Edit Data Source settings
Edit Data Source settings to update Data Source connection information or access credentials. You can only edit the settings of Data Sources created in GX Cloud.
- Snowflake
- PostgreSQL
-
In GX Cloud, click Data Assets.
-
Click Manage Data Sources.
-
Click Edit Data Source for the Snowflake Data Source you want to edit.
-
Optional. Edit the Data Source name.
-
Optional. If you used a connection string to connect to the Data Source, click the Connection string tab and edit the Data Source connection string.
-
Optional. If you're not using a connection string, edit the following fields:
-
Account identifier: Enter new Snowflake account or locator information. The locator value must include the geographical region. For example,
us-east-1
. To locate these values see Account Identifiers. -
Username: Enter a new Snowflake username.
-
Password: Enter the password for the Snowflake user you're connecting to GX Cloud. To improve data security, GX recommends using a Snowflake service account to connect to GX Cloud.
-
Database: Enter a new Snowflake database name.
-
Schema: Enter a new schema name.
-
Warehouse: Enter a new Snowflake database warehouse name.
-
Role: Enter a new Snowflake role.
-
-
Click Save.
-
In GX Cloud, click Data Assets.
-
Click Manage Data Sources.
-
Click Edit Data Source for the PostgreSQL Data Source you want to edit.
-
Optional. Edit the Data Source name.
-
Optional. Click Show in the Connection string field and then edit the Data Source connection string.
-
Click Save.
Edit a Data Asset
You can only edit the settings of Data Assets created in GX Cloud.
-
In GX Cloud, click Data Assets and in the Data Assets list click Edit Data Asset for the Data Asset you want to edit.
-
Edit the following fields:
-
Table name: Enter a new name for the Data Asset table.
-
Data Asset name: Enter a new name for the Data Asset. If you use the same name for multiple Data Assets, each Data Asset must be associated with a unique Data Source.
-
-
Click Save.
Data Source credential management
To connect to your Data Source in GX Cloud, there are two methods for managing credentials:
-
Direct input: You can input credentials directly into GX Cloud. These credentials are stored in GX Cloud and securely encrypted at rest and in transit. When Data Source credentials have been directly provided, they can be used to connect to a Data Source in any GX Cloud deployment pattern.
-
Environment variable substitution: To enhance security, you can use environment variables to manage sensitive connection parameters or strings. For example, instead of directly including your database password in configuration settings, you can use a variable reference like
${MY_DATABASE_PASSWORD}
. When using environment variable substitution, your password is not stored or transmitted to GX Cloud.

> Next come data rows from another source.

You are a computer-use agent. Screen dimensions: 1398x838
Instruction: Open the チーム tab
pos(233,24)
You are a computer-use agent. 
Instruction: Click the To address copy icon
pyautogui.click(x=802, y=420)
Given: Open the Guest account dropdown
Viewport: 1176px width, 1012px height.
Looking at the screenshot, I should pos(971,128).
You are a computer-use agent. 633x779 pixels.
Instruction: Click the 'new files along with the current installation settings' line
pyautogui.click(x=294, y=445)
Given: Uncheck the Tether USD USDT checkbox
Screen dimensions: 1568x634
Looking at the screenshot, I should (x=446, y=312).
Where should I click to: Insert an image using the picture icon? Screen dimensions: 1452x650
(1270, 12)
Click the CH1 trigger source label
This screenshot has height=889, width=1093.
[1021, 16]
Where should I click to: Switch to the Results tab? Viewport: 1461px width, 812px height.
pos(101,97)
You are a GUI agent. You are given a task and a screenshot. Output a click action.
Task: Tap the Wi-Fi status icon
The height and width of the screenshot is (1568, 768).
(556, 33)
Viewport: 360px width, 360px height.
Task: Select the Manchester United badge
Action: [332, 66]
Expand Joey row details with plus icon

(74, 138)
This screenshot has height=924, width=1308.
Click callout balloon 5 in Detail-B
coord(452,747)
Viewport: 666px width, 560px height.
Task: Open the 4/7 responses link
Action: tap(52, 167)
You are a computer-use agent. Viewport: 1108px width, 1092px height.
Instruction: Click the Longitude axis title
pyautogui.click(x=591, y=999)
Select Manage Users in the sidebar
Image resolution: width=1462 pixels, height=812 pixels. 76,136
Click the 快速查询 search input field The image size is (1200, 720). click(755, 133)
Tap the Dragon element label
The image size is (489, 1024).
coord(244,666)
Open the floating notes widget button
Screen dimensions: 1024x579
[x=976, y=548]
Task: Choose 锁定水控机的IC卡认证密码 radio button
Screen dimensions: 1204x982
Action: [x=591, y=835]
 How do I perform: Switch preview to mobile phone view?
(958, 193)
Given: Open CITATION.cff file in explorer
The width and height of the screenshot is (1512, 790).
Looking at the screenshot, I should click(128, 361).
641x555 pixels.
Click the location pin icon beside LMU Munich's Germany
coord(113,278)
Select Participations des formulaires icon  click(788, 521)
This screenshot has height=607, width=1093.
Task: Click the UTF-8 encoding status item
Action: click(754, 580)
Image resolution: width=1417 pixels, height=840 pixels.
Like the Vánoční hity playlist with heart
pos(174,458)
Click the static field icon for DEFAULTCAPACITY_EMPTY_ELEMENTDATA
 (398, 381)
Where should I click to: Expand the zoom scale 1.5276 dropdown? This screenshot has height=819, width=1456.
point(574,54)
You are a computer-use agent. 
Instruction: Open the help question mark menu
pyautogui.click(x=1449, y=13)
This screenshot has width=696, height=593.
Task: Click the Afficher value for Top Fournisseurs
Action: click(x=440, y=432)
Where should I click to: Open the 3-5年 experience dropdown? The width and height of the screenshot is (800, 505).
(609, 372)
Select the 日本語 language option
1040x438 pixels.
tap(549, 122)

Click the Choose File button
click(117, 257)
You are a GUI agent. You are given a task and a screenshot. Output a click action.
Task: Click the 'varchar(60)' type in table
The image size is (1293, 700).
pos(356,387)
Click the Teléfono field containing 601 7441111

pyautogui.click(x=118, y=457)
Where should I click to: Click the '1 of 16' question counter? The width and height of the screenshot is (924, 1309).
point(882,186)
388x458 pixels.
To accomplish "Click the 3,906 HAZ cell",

Environment variable substitution is not supported in fully hosted deployments.
-
Configure the environment variable: Enter the name of your environment variable, enclosed in
${}
, into the Data Source setup form. For instance, you might use${MY_DATABASE_PASSWORD}
. -
Inject the variable into your GX Agent container or environment: When running the GX Agent Docker container, include the environment variable in the command. For example:
docker run -it -e MY_DATABASE_PASSWORD=<YOUR_DATABASE_PASSWORD> -e GX_CLOUD_ACCESS_TOKEN=<YOUR_ACCESS_TOKEN> -e GX_CLOUD_ORGANIZATION_ID=<YOUR_ORGANIZATION_ID> greatexpectations/agent:stable
When running the GX Agent in other Docker-based service, including Kubernetes, ECS, ACI, and GCE, use the service's instructions to set and provide environment variables to the running container.
When using environment variable substitution in a read-only deployment, set the environment variable in the environment where the GX Core Python client is running.
Delete a Data Asset
-
In GX Cloud, click Settings > Datasources.
-
Click Delete for the Data Source and the associated Data Assets you want to delete.
-
Click Delete.